Twelve-year-old Spartacus Zander isn't looking for trouble. He just wants people to call him by his middle name and for his family to be normal. But it's not so easy when you live in a small town with a bullying brother and gruff, hard-hearted father—oh, and an adoring yet hugely eccentric Human-Cannonball mother. And when his mom gets kidnapped by Bartholomew's World-Renowned Circus of the Incredible and no one believes it? Yeah. That throws a wrench into things.It's up to Spartacus to be the hero. And he definitely doesn't want to be the hero.Armed with clues from his mom's postcards and the internet-wizardry of his best friend, Eli, Spartacus sets off on a zany rescue mission to save his mom. Between destroying small town libraries, diving from slow-moving vehicles, and running from cops (of the local and clown variety), Spartacus hobnobs with felons and goths, sideshow folk and lemurs and dangerous old ladies. And as the stories about The Incredible get stranger (and Spart's enemies get weirder), he realizes the truth: The only way to bring his family back together is to bring the big top down, once and for all.

Product Details

ISBN-13: 9780998839868
Publisher: Regal House Publishing
Publication date: 08/01/2018
Sold by: Barnes & Noble
Format: eBook
Pages: 308
File size: 2 MB
Age Range: 6 - 12 Years

About the Author

Born in Oregon's suburbs and raised in its wild west, Molly Elwood grew up reading at the dinner table, while riding a bike, and reading at weddings and funerals. After getting her Master's in writing at Portland State University, Molly traveled the world a bit so that if anyone asked her to write about, say, hitchhiking in Ireland, the street food in China, the rats in France, or the tarantulas in Panama, she'd be ready. She now lives as a copywriter and novelist in Portland, Oregon, enjoying good books and bad movies and scheming ways to get on a plane to anywhere.

Read an Excerpt

CHAPTER 1

I'm going to start right at the beginning, the day Mom left home to become The Amazing Athena, World-Famous Human Cannonball.

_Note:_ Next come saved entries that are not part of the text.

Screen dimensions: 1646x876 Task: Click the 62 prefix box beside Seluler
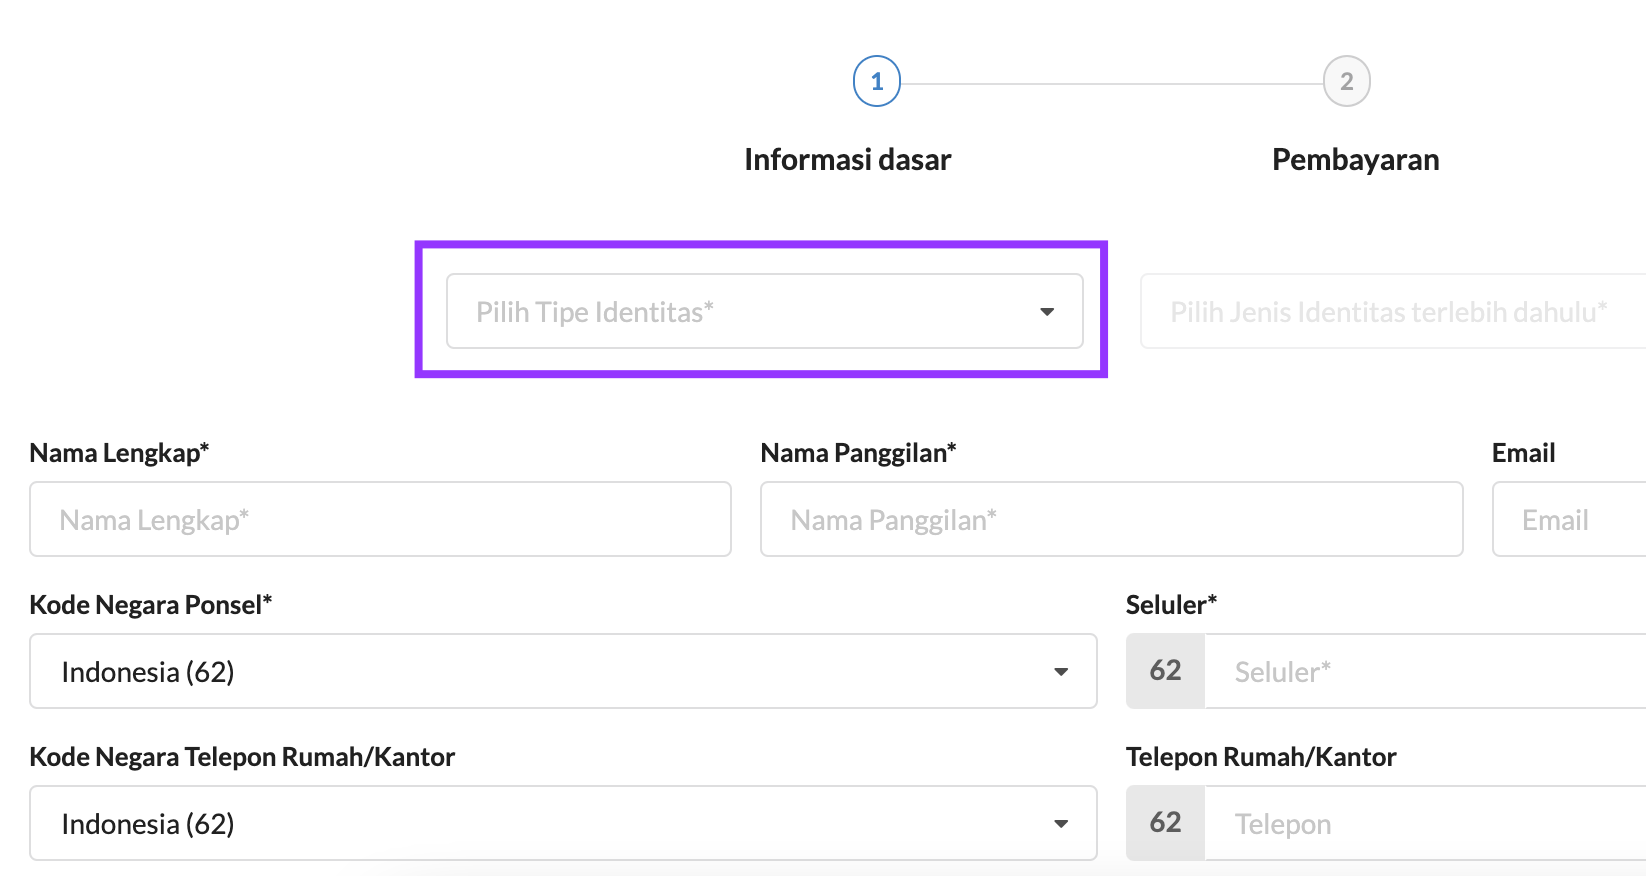1165,671
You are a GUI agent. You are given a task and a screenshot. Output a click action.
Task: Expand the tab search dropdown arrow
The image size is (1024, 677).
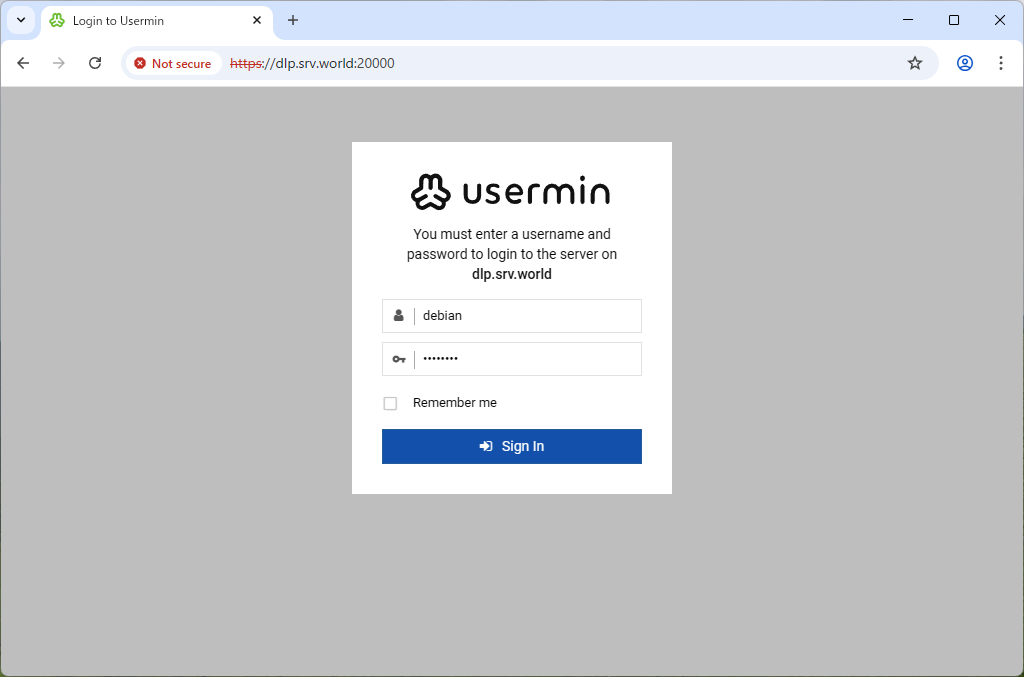20,20
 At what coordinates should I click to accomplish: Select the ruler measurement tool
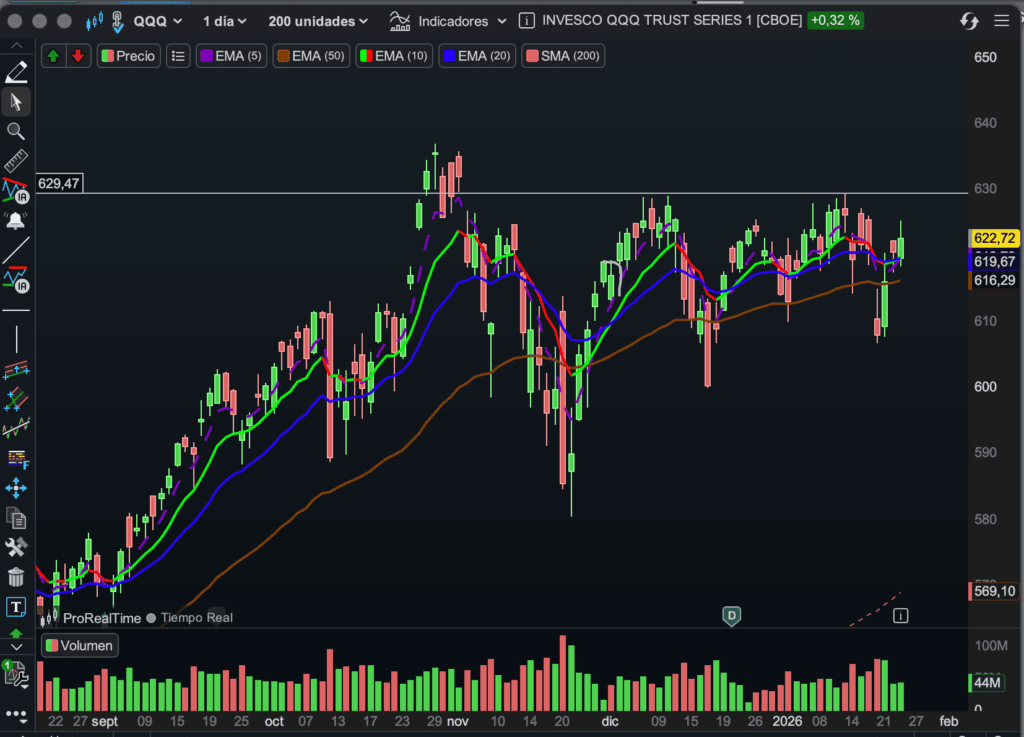(16, 161)
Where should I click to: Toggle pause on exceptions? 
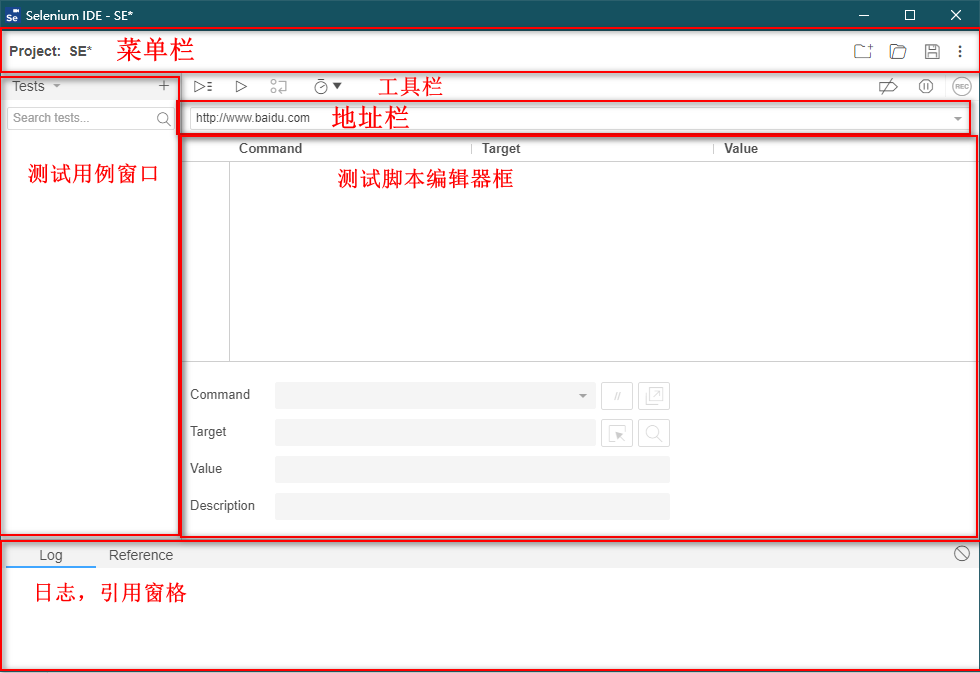(925, 87)
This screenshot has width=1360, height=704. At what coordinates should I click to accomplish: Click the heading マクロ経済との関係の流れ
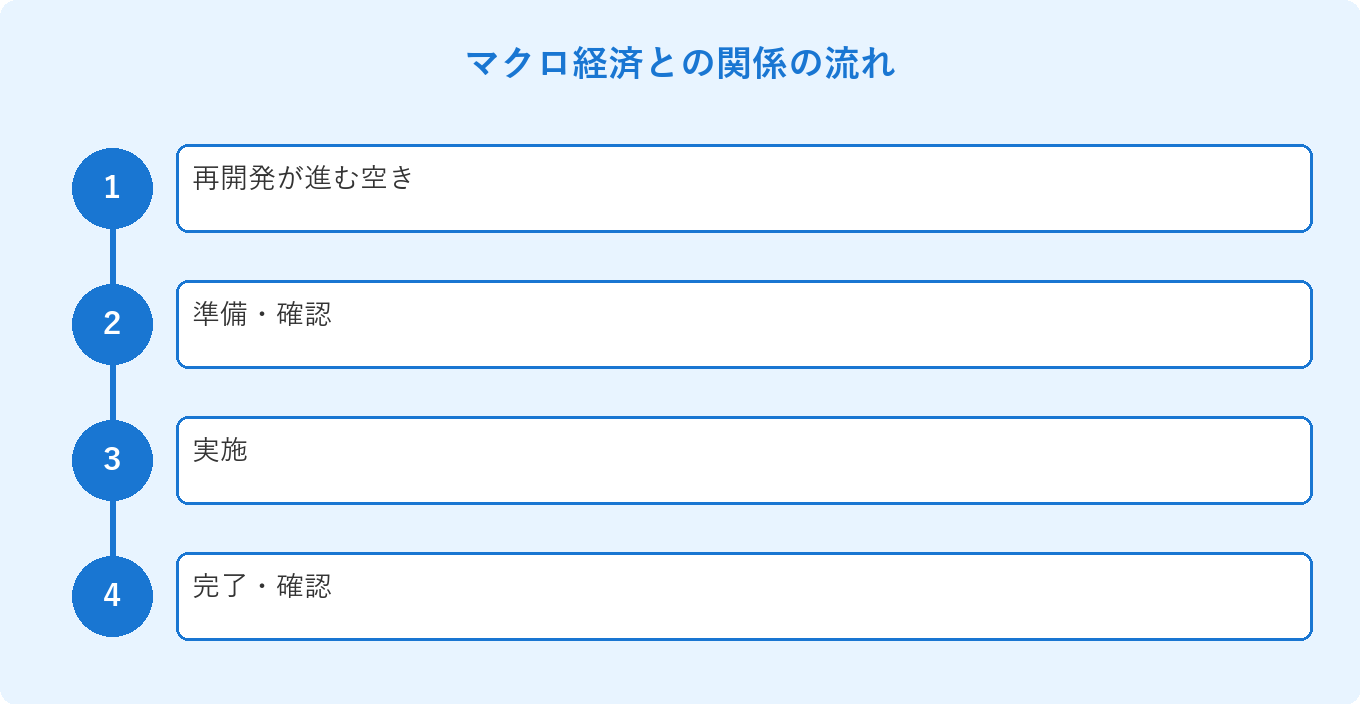[680, 64]
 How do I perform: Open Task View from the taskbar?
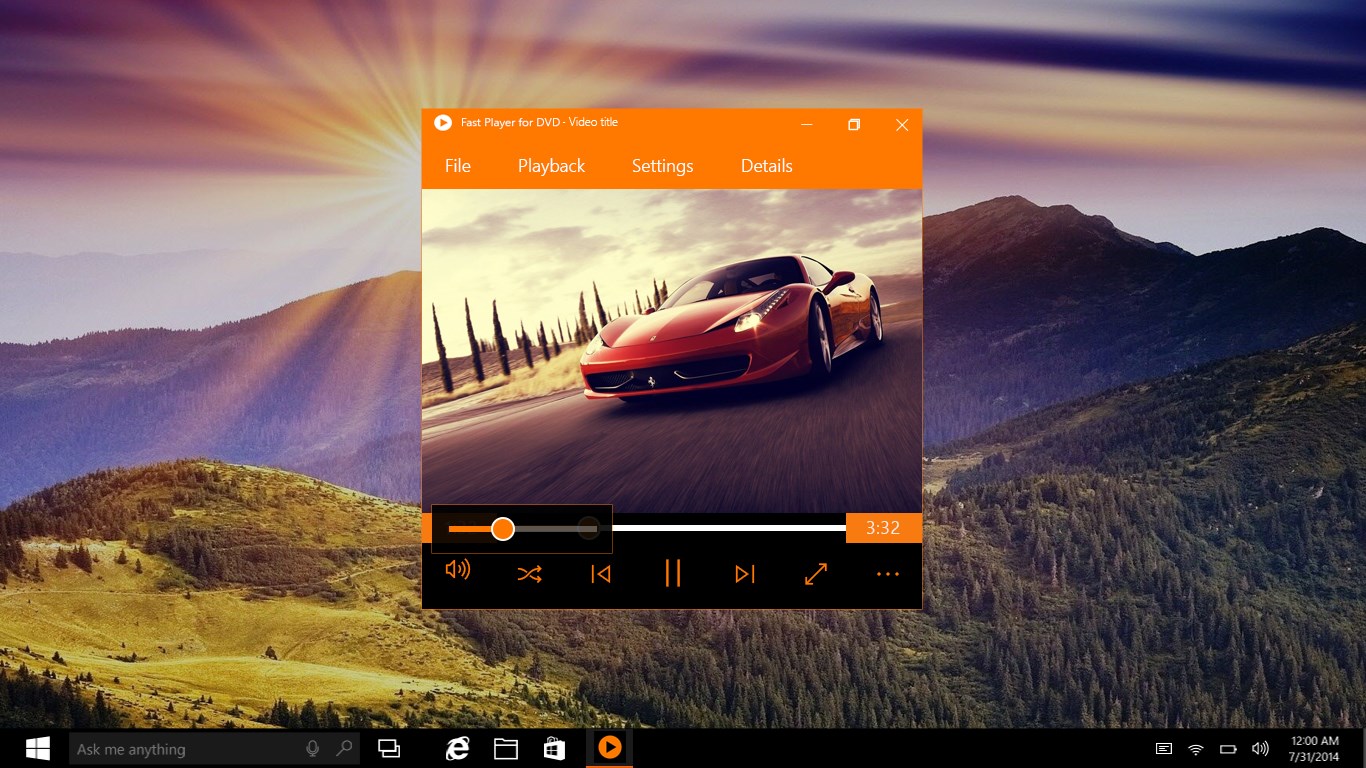pos(389,747)
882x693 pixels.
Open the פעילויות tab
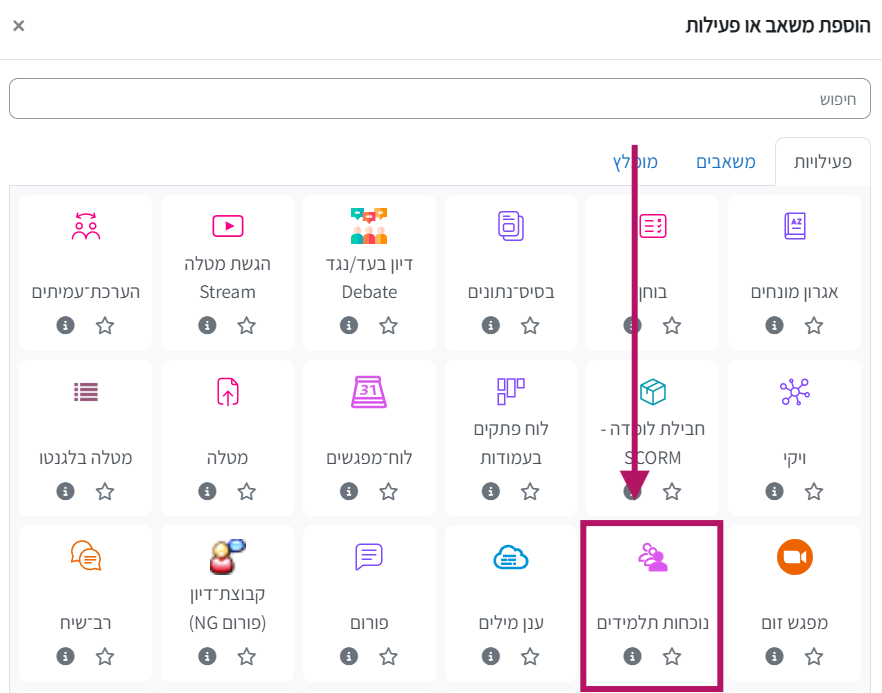click(822, 162)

Sure, first there were the epic fights, the Month of Silence, and the time Dad set Mom's hula-hoops on fire. But going into all of that would just make you think Mom ran out on Dad. Trust me — none of that stuff is important.

Dad and Will (my older brother) took her departure pretty well. And by "pretty well," I mean they seemed to think we were better off without her. Will was convinced she'd left Dad for a circus performer. And Dad? Well, her absence was a touchy subject with him. The first time I blurted out how things were better when Mom was around, he didn't talk to me for days.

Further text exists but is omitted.